## MATERIAL PROVIDED
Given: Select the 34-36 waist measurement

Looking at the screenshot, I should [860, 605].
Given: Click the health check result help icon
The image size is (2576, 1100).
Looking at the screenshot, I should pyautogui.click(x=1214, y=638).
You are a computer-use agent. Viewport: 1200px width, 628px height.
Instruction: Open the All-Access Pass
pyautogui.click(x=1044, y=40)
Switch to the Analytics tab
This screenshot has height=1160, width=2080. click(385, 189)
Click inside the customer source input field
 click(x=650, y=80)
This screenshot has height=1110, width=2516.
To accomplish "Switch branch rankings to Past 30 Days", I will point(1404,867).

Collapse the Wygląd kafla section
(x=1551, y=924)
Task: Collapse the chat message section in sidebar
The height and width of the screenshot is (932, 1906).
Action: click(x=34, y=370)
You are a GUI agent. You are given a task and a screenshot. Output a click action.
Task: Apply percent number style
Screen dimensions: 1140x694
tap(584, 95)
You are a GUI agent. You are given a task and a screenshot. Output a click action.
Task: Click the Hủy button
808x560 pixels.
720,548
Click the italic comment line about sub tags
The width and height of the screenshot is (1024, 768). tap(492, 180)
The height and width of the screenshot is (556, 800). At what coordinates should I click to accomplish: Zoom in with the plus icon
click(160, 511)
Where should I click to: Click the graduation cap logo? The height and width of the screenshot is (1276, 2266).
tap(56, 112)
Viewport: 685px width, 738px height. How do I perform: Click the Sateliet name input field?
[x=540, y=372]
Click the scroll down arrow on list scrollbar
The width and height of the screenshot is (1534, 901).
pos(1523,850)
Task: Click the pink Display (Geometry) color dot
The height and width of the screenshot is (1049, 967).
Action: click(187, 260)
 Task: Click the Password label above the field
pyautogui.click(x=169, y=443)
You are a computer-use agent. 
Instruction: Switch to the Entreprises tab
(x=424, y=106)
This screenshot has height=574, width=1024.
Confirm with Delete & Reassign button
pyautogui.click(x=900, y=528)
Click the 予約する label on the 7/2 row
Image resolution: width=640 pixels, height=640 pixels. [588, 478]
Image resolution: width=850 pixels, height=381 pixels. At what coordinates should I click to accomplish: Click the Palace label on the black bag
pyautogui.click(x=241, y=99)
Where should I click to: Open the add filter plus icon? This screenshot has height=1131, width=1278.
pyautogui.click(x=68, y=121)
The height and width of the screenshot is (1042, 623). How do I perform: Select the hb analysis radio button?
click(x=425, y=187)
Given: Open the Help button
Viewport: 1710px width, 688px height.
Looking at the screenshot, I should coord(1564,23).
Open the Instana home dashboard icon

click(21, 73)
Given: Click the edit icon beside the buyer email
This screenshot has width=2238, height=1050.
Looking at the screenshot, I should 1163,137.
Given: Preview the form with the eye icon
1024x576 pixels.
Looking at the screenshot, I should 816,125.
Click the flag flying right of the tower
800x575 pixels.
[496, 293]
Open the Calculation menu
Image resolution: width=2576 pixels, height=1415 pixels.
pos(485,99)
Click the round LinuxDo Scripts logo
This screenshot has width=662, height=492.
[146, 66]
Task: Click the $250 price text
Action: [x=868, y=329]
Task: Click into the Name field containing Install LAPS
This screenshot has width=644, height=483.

## SET PROBLEM
Copy all of the records above word for word.

## WRITTEN RESPONSE
Given: Select the 34-36 waist measurement

Looking at the screenshot, I should [860, 605].
Given: Click the health check result help icon
The image size is (2576, 1100).
Looking at the screenshot, I should pyautogui.click(x=1214, y=638).
You are a computer-use agent. Viewport: 1200px width, 628px height.
Instruction: Open the All-Access Pass
pyautogui.click(x=1044, y=40)
Switch to the Analytics tab
This screenshot has height=1160, width=2080. click(385, 189)
Click inside the customer source input field
 click(x=650, y=80)
This screenshot has height=1110, width=2516.
To accomplish "Switch branch rankings to Past 30 Days", I will point(1404,867).

Collapse the Wygląd kafla section
(x=1551, y=924)
Task: Collapse the chat message section in sidebar
The height and width of the screenshot is (932, 1906).
Action: click(x=34, y=370)
You are a GUI agent. You are given a task and a screenshot. Output a click action.
Task: Apply percent number style
Screen dimensions: 1140x694
tap(584, 95)
You are a GUI agent. You are given a task and a screenshot. Output a click action.
Task: Click the Hủy button
808x560 pixels.
720,548
Click the italic comment line about sub tags
The width and height of the screenshot is (1024, 768). tap(492, 180)
The height and width of the screenshot is (556, 800). At what coordinates should I click to accomplish: Zoom in with the plus icon
click(160, 511)
Where should I click to: Click the graduation cap logo? The height and width of the screenshot is (1276, 2266).
tap(56, 112)
Viewport: 685px width, 738px height. How do I perform: Click the Sateliet name input field?
[x=540, y=372]
Click the scroll down arrow on list scrollbar
The width and height of the screenshot is (1534, 901).
pos(1523,850)
Task: Click the pink Display (Geometry) color dot
The height and width of the screenshot is (1049, 967).
Action: click(187, 260)
 Task: Click the Password label above the field
pyautogui.click(x=169, y=443)
You are a computer-use agent. 
Instruction: Switch to the Entreprises tab
(x=424, y=106)
This screenshot has height=574, width=1024.
Confirm with Delete & Reassign button
pyautogui.click(x=900, y=528)
Click the 予約する label on the 7/2 row
Image resolution: width=640 pixels, height=640 pixels. [588, 478]
Image resolution: width=850 pixels, height=381 pixels. At what coordinates should I click to accomplish: Click the Palace label on the black bag
pyautogui.click(x=241, y=99)
Where should I click to: Open the add filter plus icon? This screenshot has height=1131, width=1278.
pyautogui.click(x=68, y=121)
The height and width of the screenshot is (1042, 623). How do I perform: Select the hb analysis radio button?
click(x=425, y=187)
Given: Open the Help button
Viewport: 1710px width, 688px height.
Looking at the screenshot, I should coord(1564,23).
Open the Instana home dashboard icon

click(21, 73)
Given: Click the edit icon beside the buyer email
This screenshot has width=2238, height=1050.
Looking at the screenshot, I should 1163,137.
Given: Preview the form with the eye icon
1024x576 pixels.
Looking at the screenshot, I should 816,125.
Click the flag flying right of the tower
800x575 pixels.
[496, 293]
Open the Calculation menu
Image resolution: width=2576 pixels, height=1415 pixels.
pos(485,99)
Click the round LinuxDo Scripts logo
This screenshot has width=662, height=492.
[146, 66]
Task: Click the $250 price text
Action: [x=868, y=329]
Task: Click into the Name field containing Install LAPS
This screenshot has width=644, height=483.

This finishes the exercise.